Bitcoin (BTC) gerät erheblich unter Druck. Gestern fiel der Kurs erstmals seit Oktober 2024 unter die 60.000-Dollar-Marke, nachdem er innerhalb eines Tages mehr als 10 Prozent verloren hatte. Investoren sind ratlos, doch laut Analysten häufen sich die Anzeichen, die auf ein Ende der Kapitulationsphase hinweisen.

Panik bei kurzfristigen Anlegern

Der Verkaufsdruck kommt vor allem von sogenannten Short-Term Holders, also Anlegern, die ihre Bitcoin weniger als 155 Tage halten. Laut Daten von CryptoQuant wurden innerhalb von 24 Stunden fast 60.000 BTC zu Börsen transferiert, was etwa 4,2 Milliarden Dollar entspricht.

Es handelt sich um Coins, die mit Verlust verkauft wurden. Dies war der größte Zufluss von BTC zu Börsen in diesem Jahr und erhöht den Abwärtsdruck auf den Kurs.

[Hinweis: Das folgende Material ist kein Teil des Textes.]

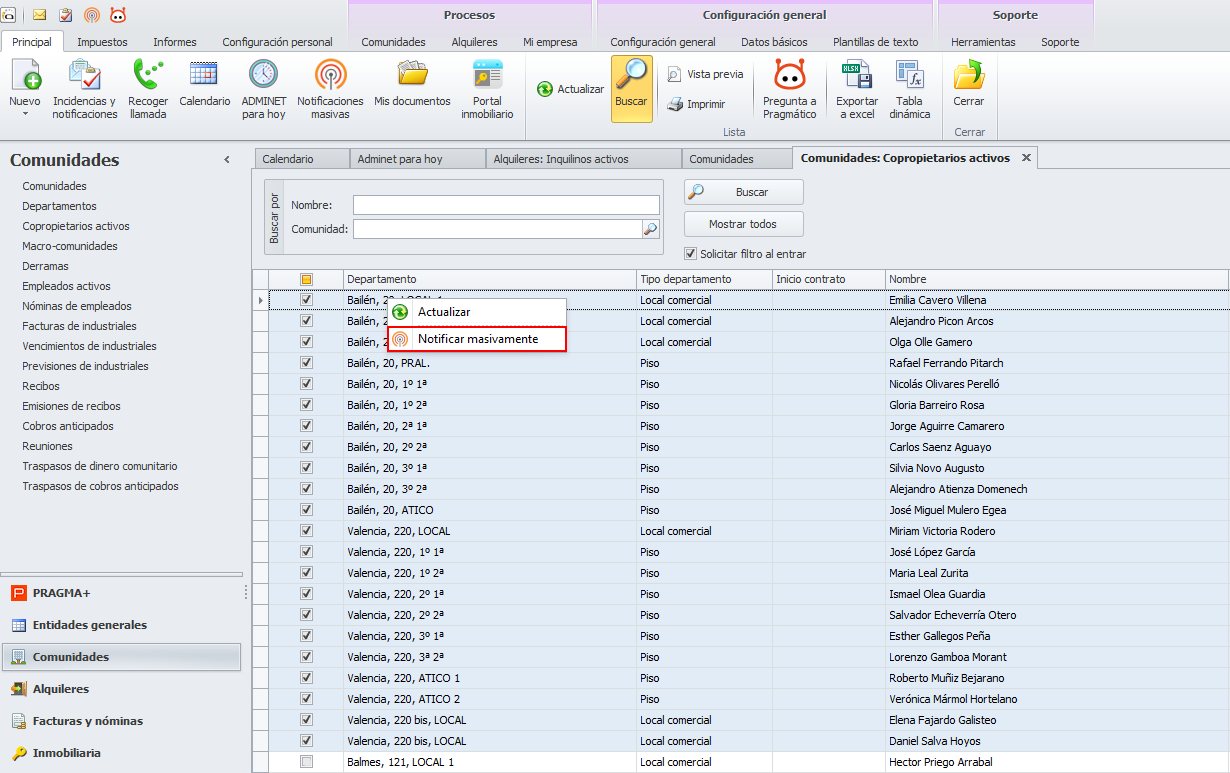Viewport: 1230px width, 773px height.
Task: Open Macro-comunidades in the sidebar
Action: click(x=70, y=246)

Auffällig ist, dass Langzeitinvestoren stillhalten. „Die Korrektur ist so stark, dass kein einziger BTC mit Gewinn von Long-Term Holders bewegt wird“, schreibt CryptoQuant-Analyst Darkfost auf X. „Das ist die totale Kapitulation.“

https://twitter.com/Darkfost_Coc/status/2019305691106652338?s=20

Glassnode beobachtet ein ähnliches Muster. Der durchschnittlich realisierte Verlust über sieben Tage liegt bei über 1,26 Milliarden Dollar pro Tag. „Historisch gesehen fallen Spitzen bei realisierten Verlusten oft mit Momenten zusammen, in denen Verkäufer völlig erschöpft sind und der zusätzliche Verkaufsdruck nachlässt“, heißt es in einem Bericht.

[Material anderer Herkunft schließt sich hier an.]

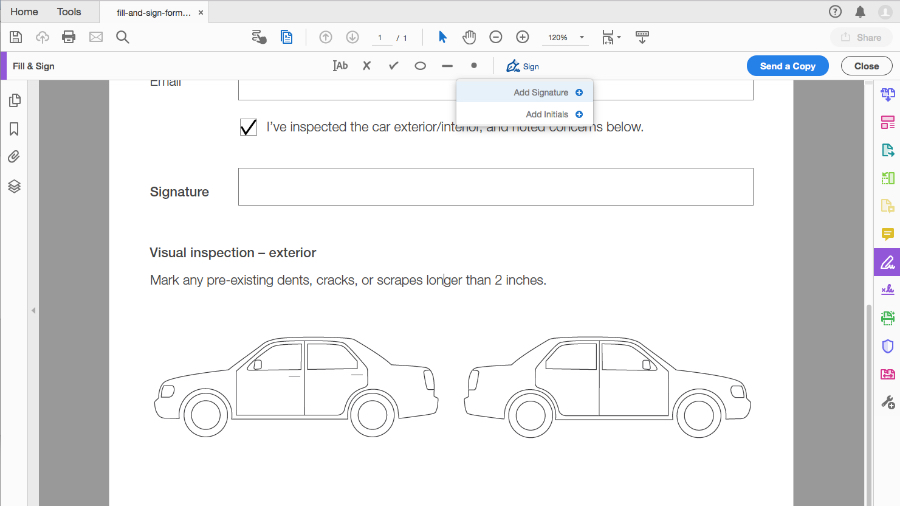The width and height of the screenshot is (900, 506).
Task: Choose Add Initials from the menu
Action: [547, 114]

Extreme Angst auf seltenem Niveau

Auch das Marktsentiment ist tiefrot. Der Crypto Fear & Greed Index ist auf 9 gefallen, was für „extreme Angst“ steht. Dieses Niveau wurde zuletzt im Juli 2022 erreicht, kurz bevor Bitcoin einen Boden bei rund 15.500 Dollar fand. Später im Jahr fiel der Kurs jedoch noch weiter, nach dem Zusammenbruch der Kryptobörse FTX.

Analyst Davie Satoshi bezeichnet dies auf X „historisch gesehen als einen Zeitpunkt zum Kaufen und Akkumulieren“.

„Dies bleibt ein starkes Argument für eine kurze Erholungsrally, solange Kleinanleger das Vertrauen in Kryptowährungen insgesamt nicht zurückgewinnen“, kommentiert die Analyseplattform Santiment.

RSI signalisiert stark überverkauft

Technische Indikatoren bestätigen das düstere Bild. Der Relative Strength Index (RSI), ein häufig genutzter Momentum-Indikator, liegt derzeit auf nahezu allen Zeitrahmen extrem niedrig. Der tägliche RSI befindet sich sogar auf dem niedrigsten Stand seit dem Corona-Crash vor sechs Jahren.

Bitcoin ist damit extrem überverkauft, was jedoch nicht bedeutet, dass der Boden erreicht ist. Es zeigt, wie stark und schnell der Kurs gefallen ist, und in starken Abwärtstrends kann der RSI über längere Zeit extrem niedrig bleiben.